ふるさと納税の「指定対象期間」は、10月1日から翌年9月30日までの1年間です。つまり9月30日が、今のルールで選べる最後の日ということになります。この記事では、総務省が出した資料そのものを見ながら、何がどう変わるのか、9月のうちに何を確認しておけばいいのかを整理します。

ふるさと納税って10月から変わるって聞いたんだけど、なんかヤバいの?

ヤバいというか、返礼品の選び方が変わるって感じね。総務省が告示を改正してて、10月1日から新しい基準になるのよ。

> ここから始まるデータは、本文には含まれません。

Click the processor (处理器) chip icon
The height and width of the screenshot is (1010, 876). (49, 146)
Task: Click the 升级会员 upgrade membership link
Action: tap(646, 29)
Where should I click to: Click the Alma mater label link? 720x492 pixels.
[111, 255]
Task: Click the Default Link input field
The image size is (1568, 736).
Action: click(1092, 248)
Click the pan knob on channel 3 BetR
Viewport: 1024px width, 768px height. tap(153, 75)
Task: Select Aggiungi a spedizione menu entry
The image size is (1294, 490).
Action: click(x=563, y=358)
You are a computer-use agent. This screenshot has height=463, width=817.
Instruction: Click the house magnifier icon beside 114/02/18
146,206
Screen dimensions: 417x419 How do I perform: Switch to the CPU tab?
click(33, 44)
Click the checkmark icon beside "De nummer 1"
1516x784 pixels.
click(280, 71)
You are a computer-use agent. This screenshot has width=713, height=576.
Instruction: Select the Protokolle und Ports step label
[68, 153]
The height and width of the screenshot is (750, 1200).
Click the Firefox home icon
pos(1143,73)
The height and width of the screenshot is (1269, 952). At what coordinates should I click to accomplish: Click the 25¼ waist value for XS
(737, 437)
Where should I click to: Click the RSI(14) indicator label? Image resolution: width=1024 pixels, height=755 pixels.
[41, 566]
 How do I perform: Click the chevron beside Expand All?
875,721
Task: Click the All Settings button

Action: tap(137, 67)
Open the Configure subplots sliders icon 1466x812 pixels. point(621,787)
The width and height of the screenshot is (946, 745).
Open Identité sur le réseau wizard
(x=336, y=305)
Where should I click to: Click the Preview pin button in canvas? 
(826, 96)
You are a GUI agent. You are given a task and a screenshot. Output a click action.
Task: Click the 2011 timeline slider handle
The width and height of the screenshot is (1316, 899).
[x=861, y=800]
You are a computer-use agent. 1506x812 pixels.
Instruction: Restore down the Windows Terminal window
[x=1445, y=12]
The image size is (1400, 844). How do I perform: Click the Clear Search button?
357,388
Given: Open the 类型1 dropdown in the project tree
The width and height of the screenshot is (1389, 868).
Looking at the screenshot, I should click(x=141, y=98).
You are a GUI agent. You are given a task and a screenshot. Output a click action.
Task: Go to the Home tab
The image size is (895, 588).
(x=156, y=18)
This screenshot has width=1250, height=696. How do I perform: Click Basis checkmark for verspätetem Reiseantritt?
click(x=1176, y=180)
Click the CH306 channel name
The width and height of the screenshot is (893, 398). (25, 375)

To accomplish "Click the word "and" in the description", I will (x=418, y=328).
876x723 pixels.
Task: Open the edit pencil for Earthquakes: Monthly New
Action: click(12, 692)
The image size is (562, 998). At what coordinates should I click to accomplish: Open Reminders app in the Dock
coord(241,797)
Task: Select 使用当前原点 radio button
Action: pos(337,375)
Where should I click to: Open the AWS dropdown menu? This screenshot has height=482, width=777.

告示って、あの役所のやつだよね。それでうちの晩ごはんに何か関係あるの?

大アリよ。今サイトに載ってる返礼品のなかに、10月以降は出せなくなるものが混ざってる可能性があるの。だから9月中に見ておく価値があるってこと。
先に結論から伝えるよ!
- 2026年10月1日から、返礼品の「地場産品基準」が明確化される(総務省告示第179号の改正)
- 区域内で作って価値の過半が生まれた返礼品は、製造した事業者の証明と、自治体による証明内容の公表が必要になる
- ご当地キャラグッズなどは、自治体が実際に配布・販売した実績がないと返礼品にできない
- 2026年8月20日の通知で、「コスパ」「家計応援」といったお得さを強調する表記は取り止めるよう求められた
- 今のルールで選べるのは9月30日まで。ただし駆け込みが正解とは限らない(後述)
【前提】そもそも10月1日に何が変わるの?
総務省の報道資料(令和7年6月24日)には、主な改正内容として「募集費用の透明化」と「地場産品基準の明確化」の2つが挙げられています。そして「本改正は、令和8年10月から開始する指定対象期間に係る指定から適用となります」と明記されています。
ここで大事なのが「指定対象期間」という言葉です。ふるさと納税は、自治体が総務大臣から指定を受けてはじめて税額控除の対象になる仕組みで、その指定は1年ごとに更新されます。改正後の告示第六条第五号には「指定対象期間の初日の属する年の前年の十月一日からその翌年の九月三十日までの間」という書き方が出てきます。つまり期間の区切りは10月1日。だから9月30日が節目になるわけです。
制度そのものが無くなるわけでも、10月から寄附できなくなるわけでもありません。変わるのは自治体が何を返礼品として出せるかのルールです。10月以降の変更点は他にもあるので、あわせて【2026年10月】変わること7つ|最低賃金・106万円の壁・値上げも見ておくと全体像がつかめます。

指定を受けるって、自治体が国に申請してるってこと?

そう。基準を満たしてないと指定してもらえなくて、指定が無いと寄附しても控除が受けられないの。だから自治体は必死に基準を守るのよ。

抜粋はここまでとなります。